▸ **Tarea**
Devuelve íntegro y sin cambios el fragmento sobre la visita a Laura Antillano.

▸ **Fragmento seleccionado**

Antillano monta la olla con agua para el café.
Y galletas.
Naguanagua, así como suena, contiene a Bárbula, con su puente para desembarcar antes de llegar a Puerto Cabello, con su Porteñazo y el sacerdote y la foto y el soldado aferrado y el arrullo: “Esa imagen es Puerto Cabello; al menos para mi generación”. Esa generación nació, según el caminante, entre 1950 y mil novecientos cincuenta y picote, digamos 23 de enero de 1958.
Cerca del cementerio municipal de Naguanagua, donde está la tumba de Paul Silvestre Gillman (ayer, por Facebook, el artista carabobeño le enviaba un mensaje de felicitación a una niña de once, fanática del Rock Nacional, y viene otro Gillman Fest en…), tan cerca como a una cuadra y media, está el apartamento donde vive Laura Antillano con sus dos gatos.
Uno de los gatos duerme con un gato de peluche y Antillano, cual niña que tiene gatos de peluche y gatos que hacen pipí y pupú, observa los tres gatos cuando el que duerme con el otro, que es la quietud intacta, como dice Esmeralda Torres, quien tiene una energía que se mete por donde uno esté abierto mientras se muda de casa. Entonces, Laura le muestra al caminante los gatos y este decide sentarse en aquella silla. Silencio.
Expresiones similares
La poeta, narradora, titiritera, profesora y escudriñadora de las imágenes aquellas, mientras narraba a Pérez So, que no se grabó, no escuchó el crujido. Antes de caer, se levantó lo más rápido que pudo.
“Laura, rompí la silla”. Ella se quedó callada durante ese tiempo, todo ese tiempo, tanto tiempo.

▸ **Líneas extraídas**
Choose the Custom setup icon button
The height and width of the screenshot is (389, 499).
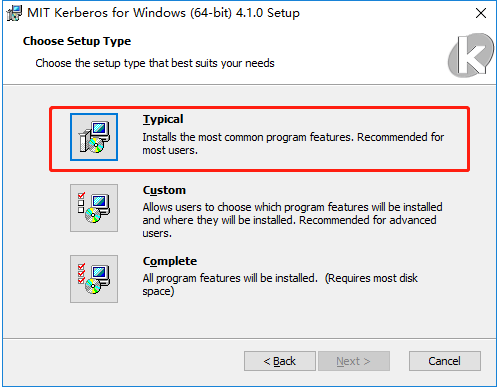click(x=94, y=208)
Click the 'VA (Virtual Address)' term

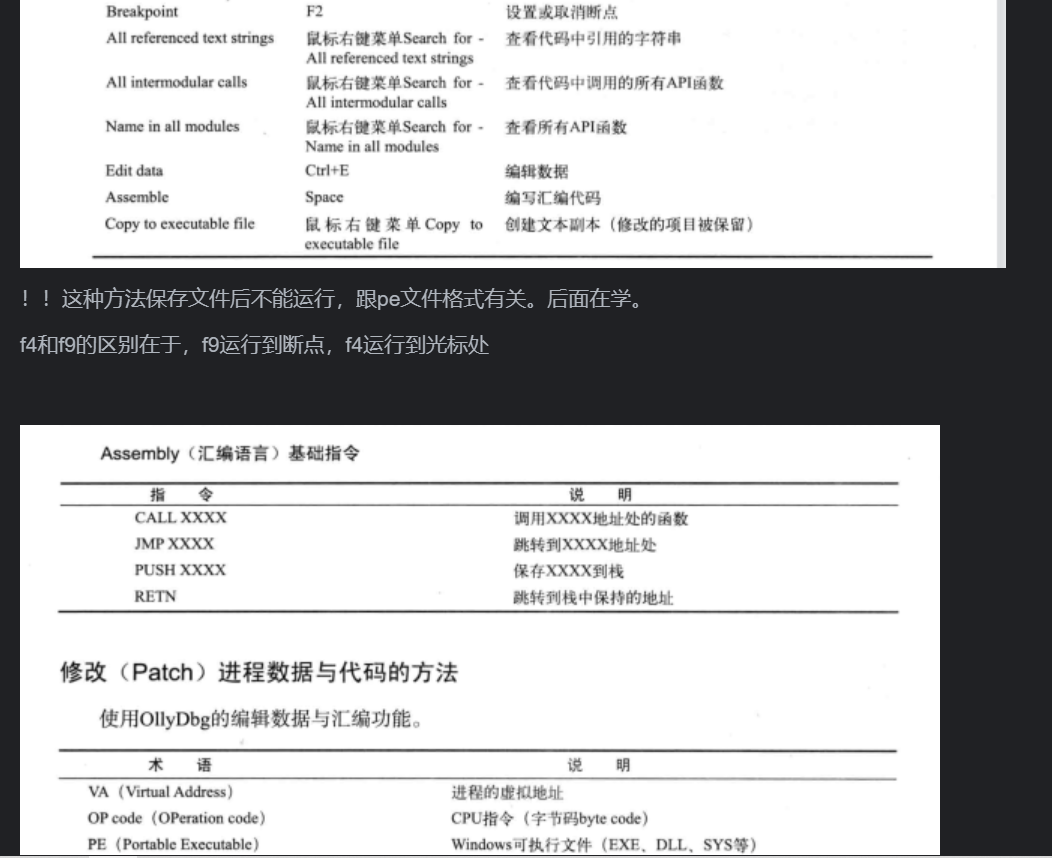(x=161, y=792)
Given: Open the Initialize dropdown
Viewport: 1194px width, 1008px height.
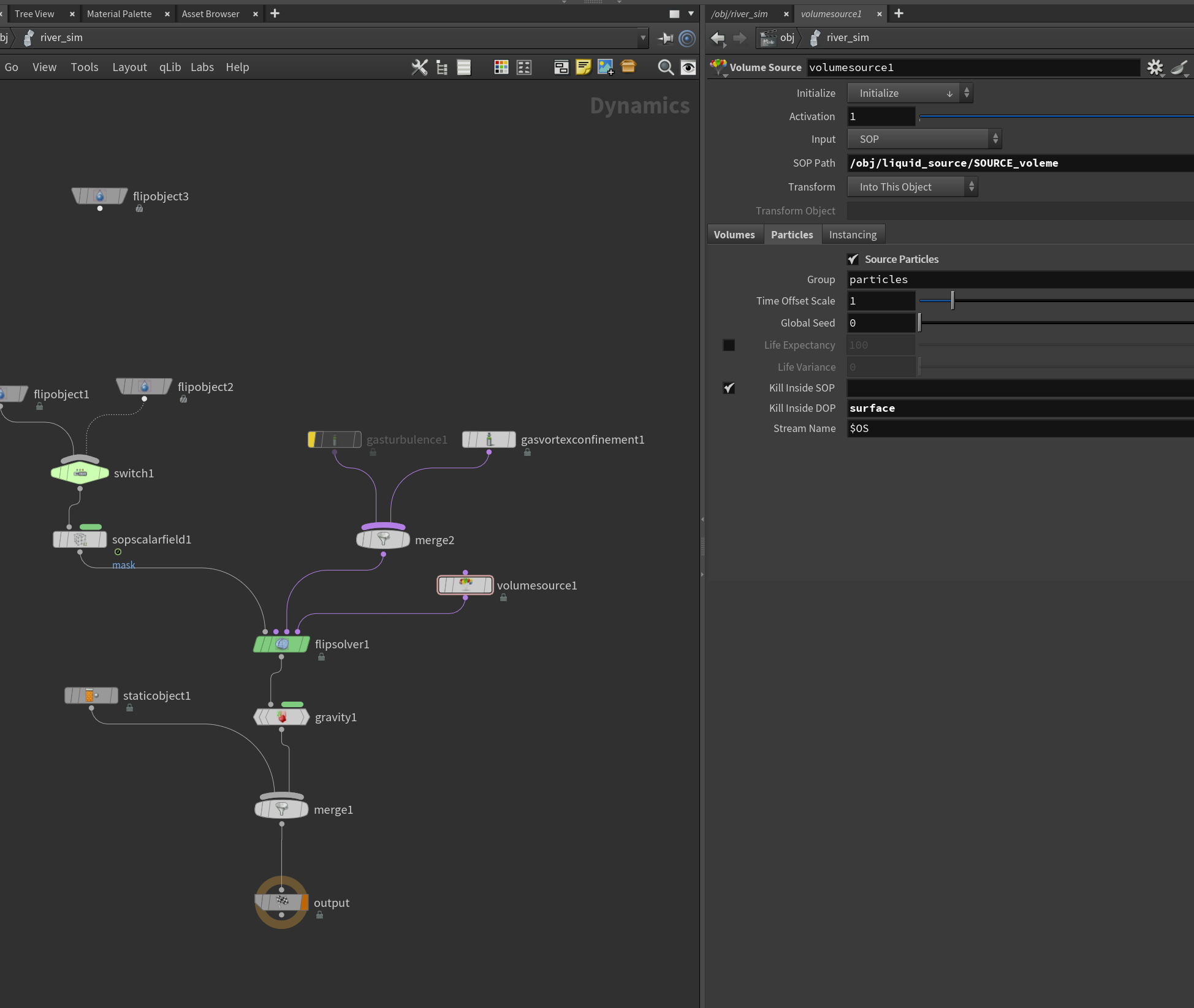Looking at the screenshot, I should [910, 93].
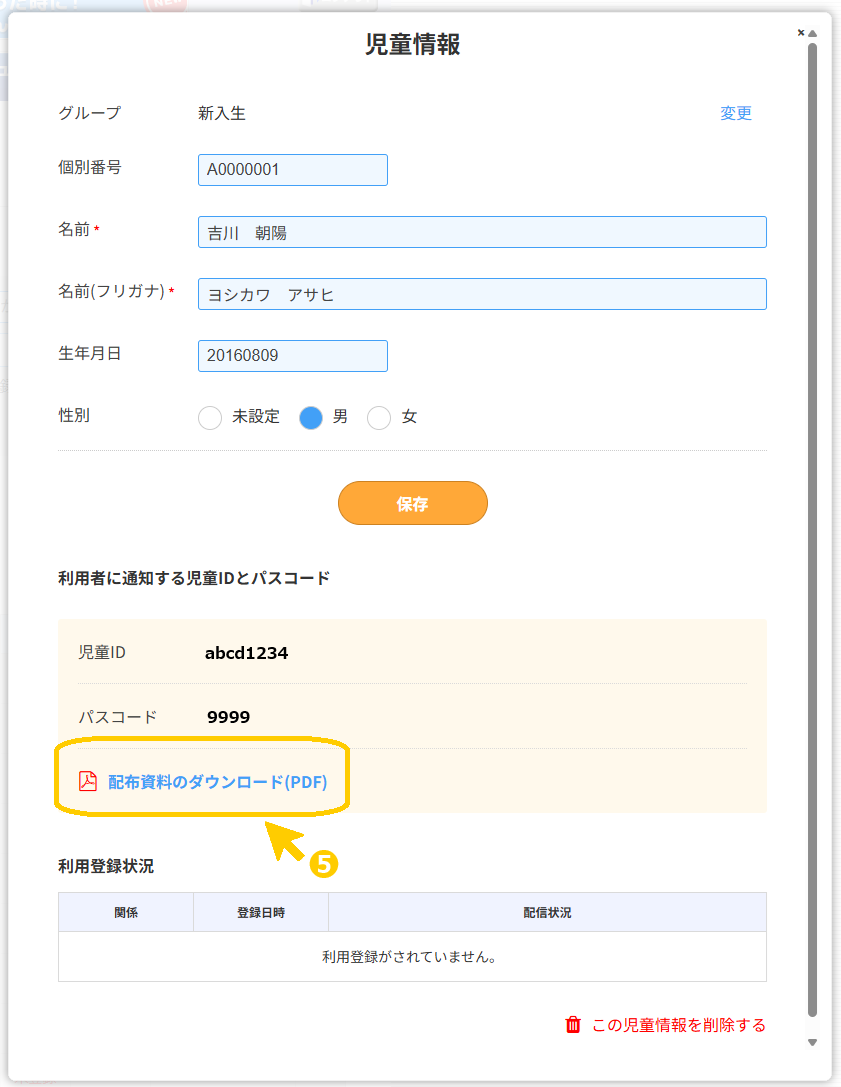Click the 関係 column header

tap(126, 912)
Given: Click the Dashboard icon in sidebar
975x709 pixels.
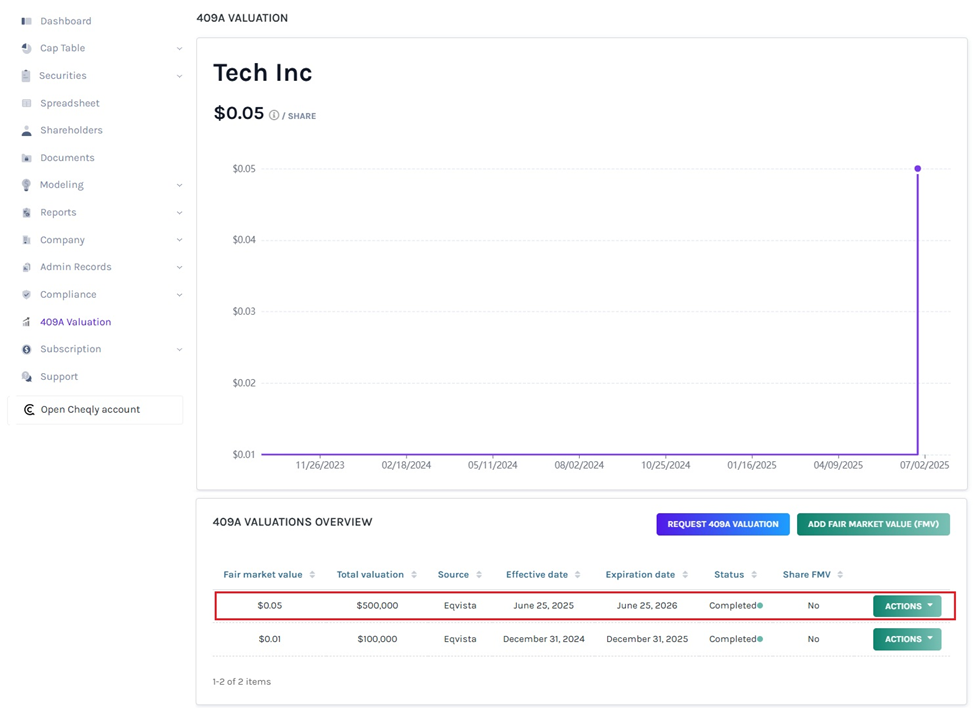Looking at the screenshot, I should (27, 21).
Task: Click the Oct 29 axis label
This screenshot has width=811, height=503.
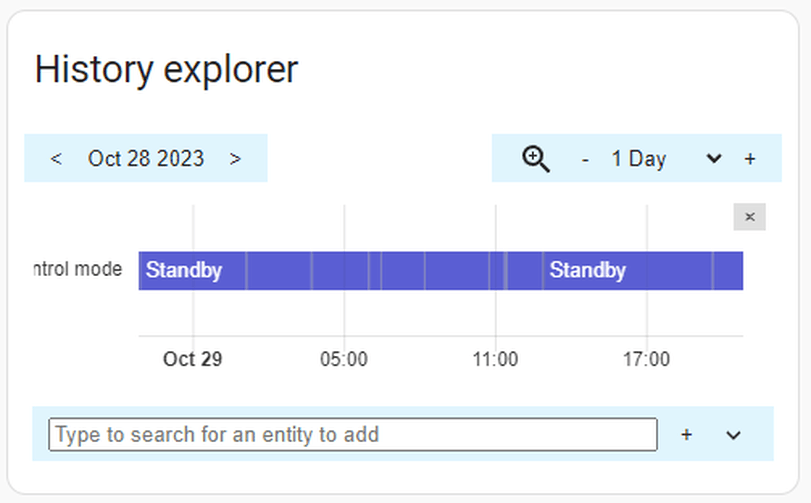Action: (x=192, y=359)
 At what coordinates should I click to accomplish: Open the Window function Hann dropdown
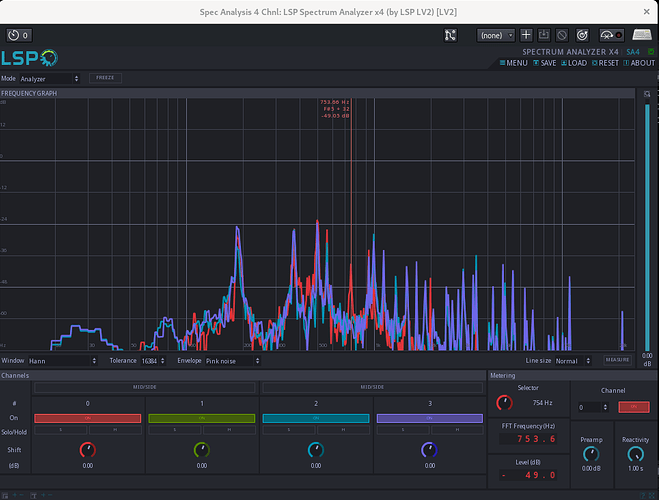tap(62, 361)
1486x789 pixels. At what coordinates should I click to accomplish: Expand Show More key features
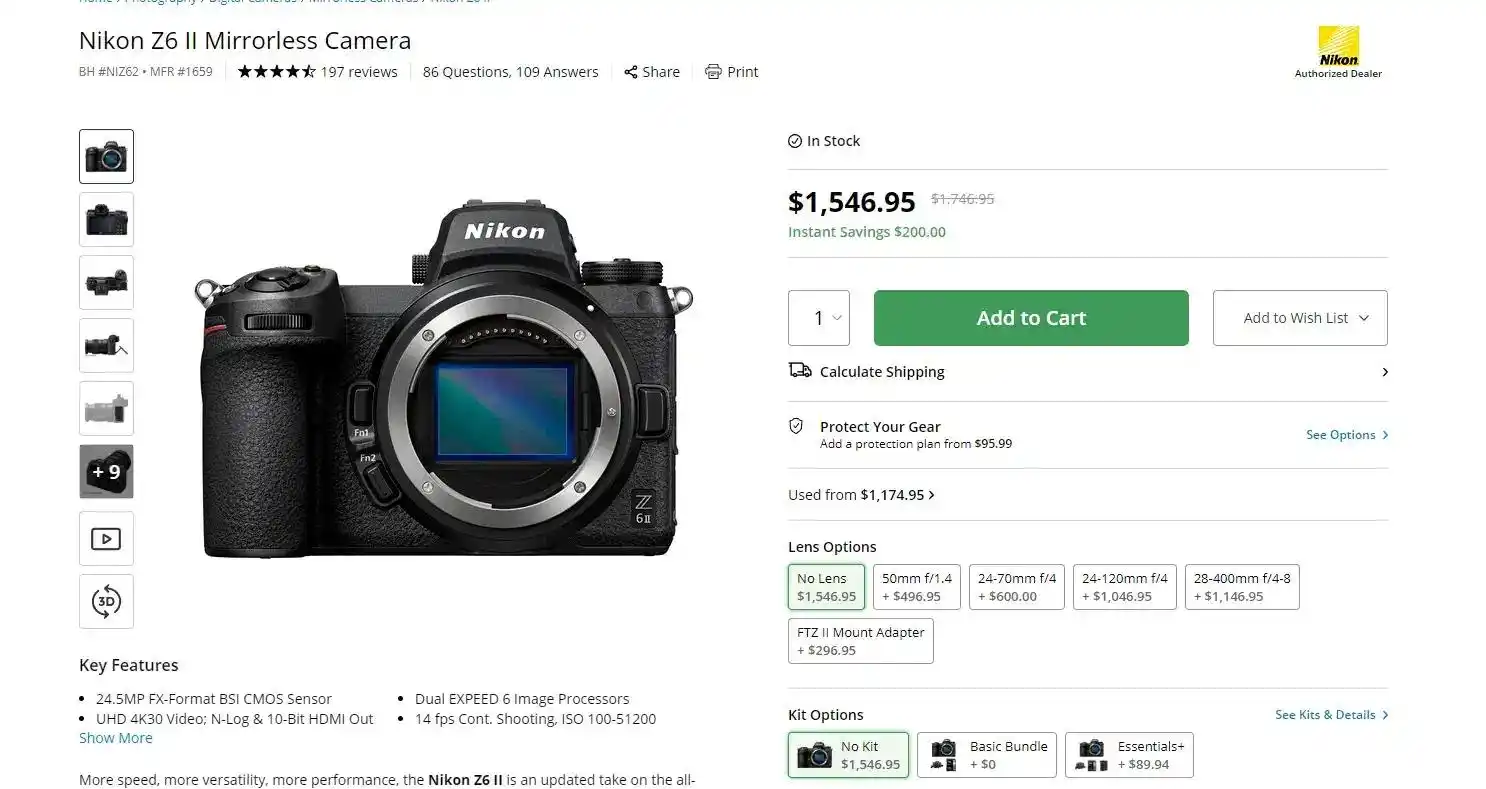pyautogui.click(x=116, y=738)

▸ **Espacio de respuesta**
Antillano monta la olla con agua para el café.
Y galletas.
Naguanagua, así como suena, contiene a Bárbula, con su puente para desembarcar antes de llegar a Puerto Cabello, con su Porteñazo y el sacerdote y la foto y el soldado aferrado y el arrullo: “Esa imagen es Puerto Cabello; al menos para mi generación”. Esa generación nació, según el caminante, entre 1950 y mil novecientos cincuenta y picote, digamos 23 de enero de 1958.
Cerca del cementerio municipal de Naguanagua, donde está la tumba de Paul Silvestre Gillman (ayer, por Facebook, el artista carabobeño le enviaba un mensaje de felicitación a una niña de once, fanática del Rock Nacional, y viene otro Gillman Fest en…), tan cerca como a una cuadra y media, está el apartamento donde vive Laura Antillano con sus dos gatos.
Uno de los gatos duerme con un gato de peluche y Antillano, cual niña que tiene gatos de peluche y gatos que hacen pipí y pupú, observa los tres gatos cuando el que duerme con el otro, que es la quietud intacta, como dice Esmeralda Torres, quien tiene una energía que se mete por donde uno esté abierto mientras se muda de casa. Entonces, Laura le muestra al caminante los gatos y este decide sentarse en aquella silla. Silencio.
Expresiones similares
La poeta, narradora, titiritera, profesora y escudriñadora de las imágenes aquellas, mientras narraba a Pérez So, que no se grabó, no escuchó el crujido. Antes de caer, se levantó lo más rápido que pudo.
“Laura, rompí la silla”. Ella se quedó callada durante ese tiempo, todo ese tiempo, tanto tiempo.